Les mouvements armés se répartissent entre les diverses régions du Nord du Niger :

  • L’ Aïr :
    – Le ► Front de Libération de l’Aïr et de l’Azawak (FLAA), créé le 19 octobre 1991 et dirigé par ► Rissa ag Boula. Il a été officiellement dissout à la suite de la signature de l’accord du 24 avril 1995, après avoir éclaté en trois factions, durant la seconde moitié de 1993 :
    – Le Front de Libération du Tamoust (FLT) créé le 19 juin 1993 et dirigé par ► Mano Dayyak, puis par ► Mohamed Akotey.
       – L’Armée Révolutionnaire de Libération du Nord du Niger (ARLNN) dirigée par ► Attaher Ag Abdoulmomine
       – Le Front de Libération de l’Aïr (FLA) dirigé par Rhissa Ag Boula.
    – Le Front Populaire de Libération du Sahara (FPLS), créé en janvier 1994 et présidé par Mohamed ag Anacko(4).
    – Les Forces Armées Révolutionnaires (FAR) dirigées par Silimane Hyard.
    – Le Mouvement Unifié de la Résistance (MUR) dirigé par Ahmed Waddey.
    – Les Forces Armées Révolutionnaires (FAR-ORA) dirigées par Ahmed Koussou.
    – Le ► Mouvement des Nigériens pour la Justice (MNJ), présidé par le commandant Aghali ag Alambo (2007).
  • L’Azawak :
    – Le Mouvement Révolutionnaire de Libération du Nord (MRLN) présidé par Goumour Ibrahim.
    – Le Front Populaire de Libération du Nord (FPLN) présidé par Alhady Alhadji.
    – Le Front des Forces de Libération (FFL) présidé par Mohamed Ikta Abdoulaye.
    – Le Front de l’Armée Populaire de Libération du Nord (FPLN) créé le 24 juin 1993 et présidé par ► Hamed Ahmed Halilou.
    – Le Front de L’Armée Révolutionnaire de Libération du Nord (ARLN) présidé par Bilal Islaman.
    – Le Comité de Vigilance de Tassara (CVT) présidé par Najim Boujima.
    – Le Comité d’Autodéfense (CAD) présidé par ► Boubacar Ahmed.
  • Le Manga :
    – Le Front Démocratique pour le Renouveau (FDR), créé au début 1994 et dirigé par le dr. ► Issa Lamine et qui rejoint le processus de paix le 21 août 1998 en signant à N’Djamena un Accord de Paix sous la médiation du Tchad.
    – La Milice Peulh présidée par Maazou Boukar.
    – La Milice Arabe de N’Guigmi présidée par Hamid Ahmed.
  • Le Kawar :
    – Les Forces Armées Révolutionnaires du Sahara (FARS), mouvement issu de l’ethnie Toubou, dont la zone d’opération se situe à la frontière avec le Tchad et la Libye depuis les années 90. Toutefois, il refuse de se laisser désarmer et les affrontements avec les forces gouvernementales se sont poursuivis. Son chef, Chahaye Barkaye a été tué le 12 septembre 2001 et remplacé par Mohamed Anako. Le mouvement entretient une insécurité permanente dans son secteur où il a enlevé deux touristes italiens en août 2006. En décembre 2007, par la voix de son ex-Chef d’état-major et président par intérim Bocar Mohamed Sougouma (alias Warabe), les FARS déclarent associer leurs forces avec celles du Mouvement des Nigériens pour la Justice (MNJ):(1)

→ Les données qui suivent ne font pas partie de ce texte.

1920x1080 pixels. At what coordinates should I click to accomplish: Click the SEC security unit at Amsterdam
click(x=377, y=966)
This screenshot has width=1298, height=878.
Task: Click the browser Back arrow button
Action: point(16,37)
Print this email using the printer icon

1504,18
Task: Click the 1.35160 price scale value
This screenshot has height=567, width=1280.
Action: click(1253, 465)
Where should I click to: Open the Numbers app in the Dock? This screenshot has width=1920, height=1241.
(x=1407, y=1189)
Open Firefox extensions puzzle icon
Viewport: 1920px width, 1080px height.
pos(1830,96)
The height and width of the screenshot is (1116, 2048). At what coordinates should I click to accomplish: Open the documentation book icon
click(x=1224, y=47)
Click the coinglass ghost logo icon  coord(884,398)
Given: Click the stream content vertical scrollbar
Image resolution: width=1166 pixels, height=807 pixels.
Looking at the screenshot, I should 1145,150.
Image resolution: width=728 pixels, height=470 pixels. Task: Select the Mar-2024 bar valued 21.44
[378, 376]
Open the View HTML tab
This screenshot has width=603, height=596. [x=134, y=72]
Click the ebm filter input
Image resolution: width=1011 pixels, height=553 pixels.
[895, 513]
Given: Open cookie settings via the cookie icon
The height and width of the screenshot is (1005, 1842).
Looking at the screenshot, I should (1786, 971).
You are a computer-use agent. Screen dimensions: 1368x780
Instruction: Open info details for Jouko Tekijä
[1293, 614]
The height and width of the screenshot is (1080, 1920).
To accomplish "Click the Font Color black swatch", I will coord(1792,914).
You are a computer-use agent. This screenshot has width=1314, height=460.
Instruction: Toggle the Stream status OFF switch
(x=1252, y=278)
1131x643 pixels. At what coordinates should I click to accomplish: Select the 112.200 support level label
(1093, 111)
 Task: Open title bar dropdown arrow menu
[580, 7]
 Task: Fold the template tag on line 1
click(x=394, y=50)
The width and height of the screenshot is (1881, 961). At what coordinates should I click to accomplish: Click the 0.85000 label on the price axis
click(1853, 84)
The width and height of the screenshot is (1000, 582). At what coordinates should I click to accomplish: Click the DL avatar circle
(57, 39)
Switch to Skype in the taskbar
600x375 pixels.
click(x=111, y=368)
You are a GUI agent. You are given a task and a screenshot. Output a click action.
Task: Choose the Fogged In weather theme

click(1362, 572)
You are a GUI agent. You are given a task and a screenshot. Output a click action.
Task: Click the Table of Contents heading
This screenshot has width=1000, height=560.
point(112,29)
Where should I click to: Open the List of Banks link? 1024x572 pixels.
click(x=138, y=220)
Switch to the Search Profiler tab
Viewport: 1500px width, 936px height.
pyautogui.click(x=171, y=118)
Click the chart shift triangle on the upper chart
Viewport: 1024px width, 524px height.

Au début 2008, afin de compléter les forces de sécurité dans la lutte contre la rébellion, ont été mises sur pied des Brigades Populaires de Vigilance, communément appelées Yan Banga.(2)

Niger_Genese des mouvements touaregs

On trouve également des mouvements dont les caractéristiques sont moins connues tels que :

  • Le Mouvement de la Jeunesse Arabe du Niger (MJAN), dirigé par ► Abta Hamaïdi.
  • Les « coupeurs de route », à la fois bandits de grands chemins et rebelles, dirigés par Akhya.

(1)Entre temps, la France a contribué à un programme de près de 130 millions de FCFA (198.000 euros) dont le complément est financé par le Programme des Nations unies pour le développement (PNUD) pour le désarmement des FARS, afin de “renforcer et promouvoir la culture de paix” dans la région de Bilma.
(2)Les milices Yan Banga ont été créées au Nigeria voisin dans les années 90. Certaines municipalités nigériennes ont repris le concept de ces patrouilles populaires.